Attorney Fees

Suit targets billing by litigation support companies, names Jacoby & Meyers as a defendant


A would-be class action suit claims Jacoby & Meyers and another law firm are breaching their fiduciary duty to clients by giving support work to companies owned by a current and former partner of the law firms.

The suit, filed in federal court in Newark, New Jersey, alleges that Jacoby and Finkelstein & Partners bill separately for work sent to Total Trial Solutions, MedTrial Solutions and CineTrial Solutions, the New Jersey Law Journal reports. But services provided by Total Trial Solutions “appear to be of the type of services which are reasonably expected to be performed by law firms as a part of the services to be provided under a contingent retainer agreement and included as part of the contingent percentage fee to be paid by a client to a law firm,” the suit claims.

According to the suit, the litigation support companies are owned by Andrew Finkelstein, a partner of both Jacoby and Finkelstein, and Kenneth Oliver, a former partner of both firms, the story says.

The New Jersey Law Journal summarizes the suit’s allegations. The name plaintiffs, Nancy Harding and her son, Jeffrey Harding, were represented by Finkelstein & Partners in two separate slip-and-fall cases, the complaint says. They didn’t hire Jacoby & Meyers, but the two firms apparently share offices in Newburgh, New York, and many of the firms’ lawyers are the same, says the Hardings’ lawyer, Joseph Santoli.

Nancy Harding obtained a $195,000 settlement and paid $21,000 in disbursements, including $3,870 to Total Trial Solutions, which received $225 to “locate liability expert,” $2,599 for “review file/drafting,” $23 for “professional service” and $1,019 for “file/review/editing,” the complaint says. After disbursements were deducted, Finkelstein & Partners got a one-third contingency fee on the remaining amount.

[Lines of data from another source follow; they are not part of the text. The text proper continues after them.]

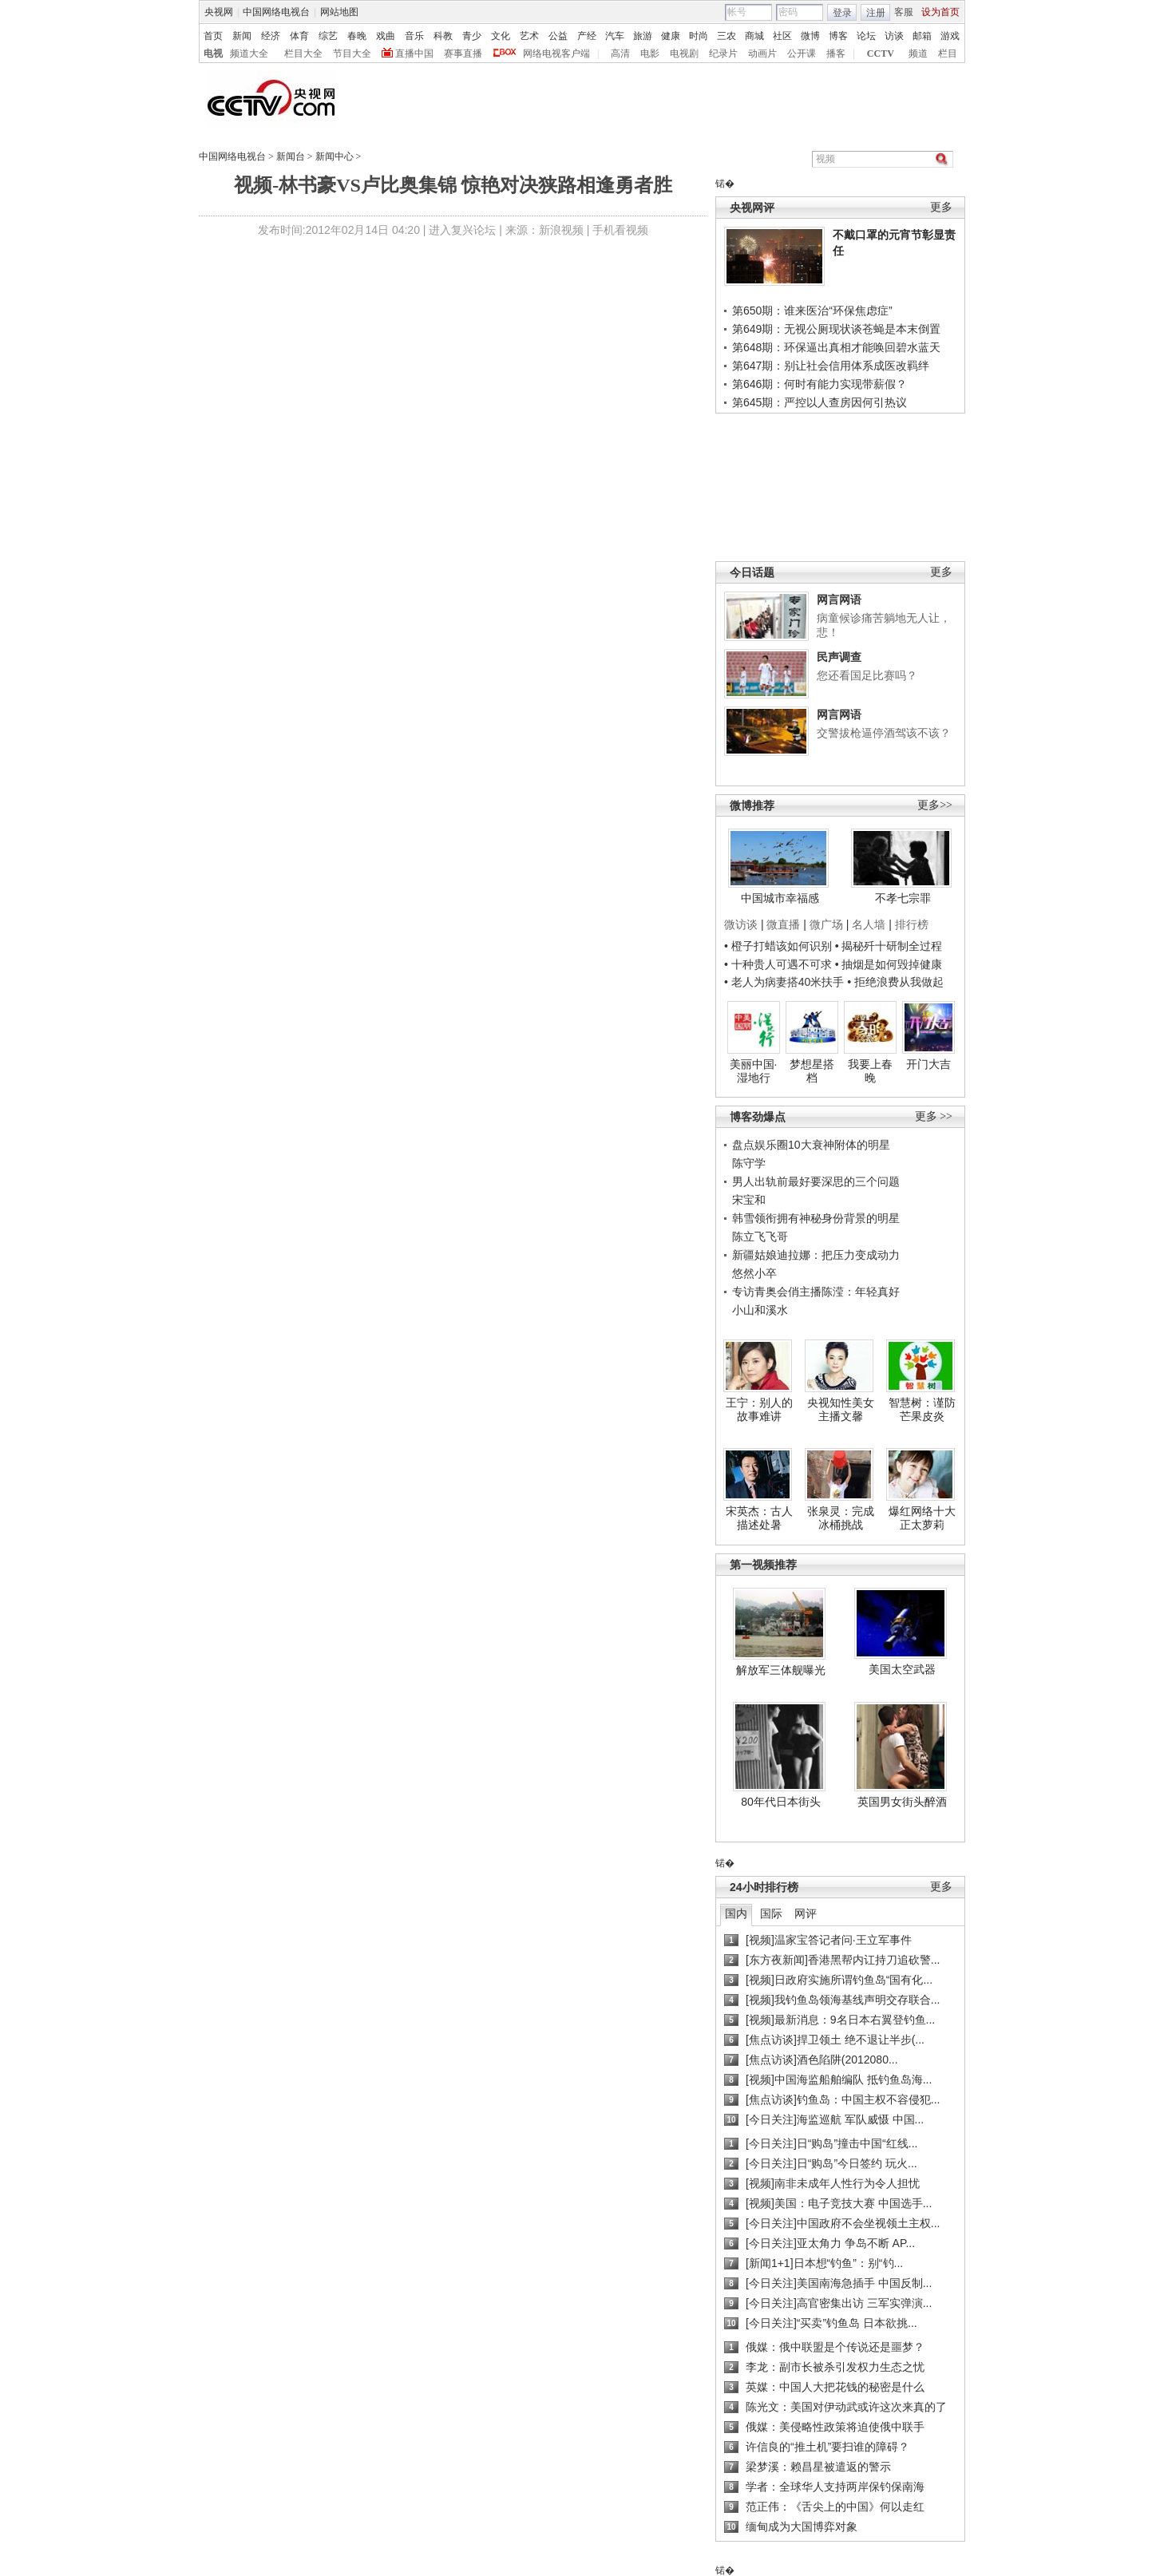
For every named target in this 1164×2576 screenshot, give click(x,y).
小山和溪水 (760, 1310)
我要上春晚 (870, 1071)
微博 (810, 36)
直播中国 (414, 53)
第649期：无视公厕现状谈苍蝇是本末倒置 (836, 328)
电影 (649, 53)
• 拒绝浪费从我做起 (895, 981)
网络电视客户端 (556, 53)
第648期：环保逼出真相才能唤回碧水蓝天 (836, 347)
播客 (835, 53)
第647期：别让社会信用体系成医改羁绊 (830, 365)
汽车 (614, 36)
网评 (805, 1913)
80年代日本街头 (781, 1801)
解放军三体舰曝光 (780, 1670)
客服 (903, 12)
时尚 (698, 36)
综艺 (328, 36)
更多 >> (933, 1116)
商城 (754, 36)
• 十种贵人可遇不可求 (779, 964)
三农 (726, 36)
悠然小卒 (754, 1273)
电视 (213, 53)
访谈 (894, 36)
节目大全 (352, 53)
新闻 (241, 36)
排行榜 (911, 924)
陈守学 (749, 1163)
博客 (838, 36)
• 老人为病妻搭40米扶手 (784, 981)
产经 (586, 36)
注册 (875, 12)
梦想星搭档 (812, 1071)
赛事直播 (463, 53)
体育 (299, 36)
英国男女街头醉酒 (902, 1801)
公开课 (801, 53)
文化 (500, 36)
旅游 (642, 36)
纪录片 (723, 53)
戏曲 (385, 36)
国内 (736, 1913)
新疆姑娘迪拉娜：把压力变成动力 (816, 1254)
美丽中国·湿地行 (754, 1071)
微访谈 (741, 924)
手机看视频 (620, 230)
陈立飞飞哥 (760, 1236)
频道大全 (249, 53)
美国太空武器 (902, 1669)
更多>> (934, 805)
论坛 (866, 36)
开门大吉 (928, 1064)
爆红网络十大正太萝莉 (922, 1518)
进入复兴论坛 (462, 230)
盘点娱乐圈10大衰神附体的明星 (811, 1144)
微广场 (826, 924)
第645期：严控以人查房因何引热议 (819, 402)
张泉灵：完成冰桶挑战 (840, 1518)
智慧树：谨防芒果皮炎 (922, 1409)
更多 (941, 207)
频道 (918, 53)
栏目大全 (303, 53)
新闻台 (290, 156)
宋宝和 (749, 1199)
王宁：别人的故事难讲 (759, 1409)
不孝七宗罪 (903, 898)
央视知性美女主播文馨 (840, 1409)
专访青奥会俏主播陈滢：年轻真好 (816, 1291)
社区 (782, 36)
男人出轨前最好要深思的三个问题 (816, 1181)
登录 (842, 12)
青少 (471, 36)
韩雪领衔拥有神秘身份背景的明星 (816, 1218)
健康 (670, 36)
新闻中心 (334, 156)
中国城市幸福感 (780, 898)
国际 (771, 1913)
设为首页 (940, 12)
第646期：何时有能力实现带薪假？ (819, 384)
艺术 (529, 36)
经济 (270, 36)
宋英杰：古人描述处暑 (759, 1518)
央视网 (218, 12)
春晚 (356, 36)
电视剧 (684, 53)
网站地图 (339, 12)
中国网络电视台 (276, 12)
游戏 (950, 36)
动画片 (762, 53)
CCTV (880, 53)
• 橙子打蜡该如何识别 (778, 946)
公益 (558, 36)
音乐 (414, 36)
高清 (620, 53)
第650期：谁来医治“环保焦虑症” (812, 310)
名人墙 (868, 924)
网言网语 (839, 599)
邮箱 (922, 36)
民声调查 (839, 657)
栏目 (947, 53)
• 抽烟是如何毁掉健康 (889, 964)
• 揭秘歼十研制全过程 (889, 946)
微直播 (783, 924)
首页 (213, 36)
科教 (443, 36)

Jeffrey Harding obtained a $99,280 settlement and paid $11,000 in disbursements, including $2,968 to Total Trial Solutions for “future special needs,” according to lawsuit allegations cited by the New Jersey Law Journal.

The Hardings signed retainer agreements that said some of the services provided in the case might be provided by companies owned by Finkelstein and Oliver, the suit says. The agreement also said that services provided by the support companies may be available for less money from other vendors, and the law firm would notify the clients if it believed there were other cheaper vendors, so the clients could choose the other companies, according to the suit. The Hardings say weren’t given the opportunity to hire other vendors.

Finkelstein and Oliver did not return the New Jersey Law Journal’s calls for comment.